Abstract 17169: Endothelium-Specific Reduction in Mitochondrial ROS Induces Coronary Angiogenesis in Ischemic Myocardium via Activation of PI3k/Akt/ERG, ERK1/2, and Jag-1 Signaling

Abstract

Introduction: Global reduction in reactive oxygen species (ROS) failed to improve outcomes in cardiovascular disease patients. Recent reports suggest that subcellular, rather than global ROS, play a crucial role in endothelial cell (EC) health. To that end, we generated a novel transgenic mouse model that overexpresses mitochondrial antioxidant MnSOD in EC-specific manner (MnSODVE-OE). Hypothesis: We hypothesized that decreased EC mitochondrial-ROS will improve post-myocardial infarction (MI) cardiac function by inducing coronary angiogenesis in ischemic myocardium.
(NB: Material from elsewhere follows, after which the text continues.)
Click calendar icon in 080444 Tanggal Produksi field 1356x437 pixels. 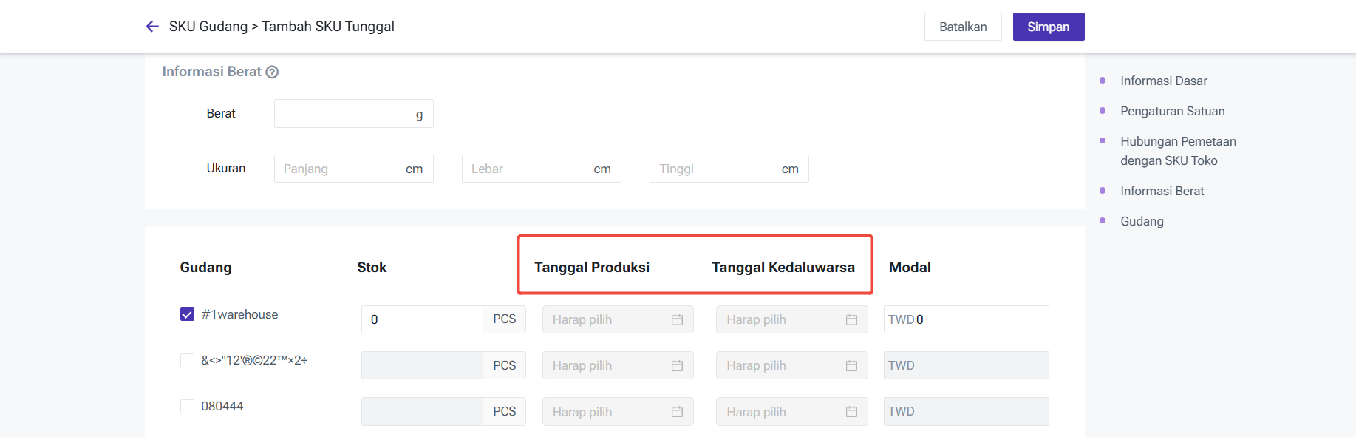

Methods: MnSODVE mice were assigned to Tet-ON (control) or Tet-OFF (MnSODVE-OE) group. To turn off the transgene, Tetracycline (Tet) (2mg/kg) was added to the drinking water (Tet-ON), while Tet-OFF mice did not receive Tet. Both groups underwent left anterior descending coronary artery (LAD) ligation surgery to mimic acute MI. Echocardiography was done 28 days after LAD ligation. Capillaries, arteriole density, and proliferating ECs were measured in heart sections using anti-CD31, anti-αSMA, and anti-PCNA immunofluorescence. Western blot, proteomic and phosphoproteomic analyses of mouse heart ECs isolated from MnSODVE (Tet-ON and Tet-OFF) animals were performed to study modulation of signaling cascades. Results: MnSODVE-OE mice demonstrated improved cardiac function (EF and FS increased by 16±7.87% and 21.73±10.31%, respectively, p <0.01), increase in capillary and arteriole densities by 4.13±4.10-fold, p<0.05 and 5.48±3.51-fold, p<0.001, respectively, and in EC proliferation by 1.46±0.80-fold, p <0.01, suggesting de novo coronary angiogenesis. Western blots showed activation of Akt (80.46±3.95% increase in p-Akt/ t-Akt ratio, p<0.05) and ERK1/2 (21.05±4.45% increase in p-ERK/ t-ERK 1/2 ratio, p<0.05). Proteome and phosphoproteome analyses showed upregulation of mitochondrial complex I biogenesis, RNA metabolism, and upregulation of Notch-related proteins ERG and Jag-1 (p<0.05). Student’s t-test was used for data analyses. Conclusions: Taken together, these results suggest that decreased mito-ROS in ECs improves post-MI cardiac function by inducing coronary angiogenesis through activation of PI3k/Akt/ERG, ERK1/2, and Jag-1 signaling.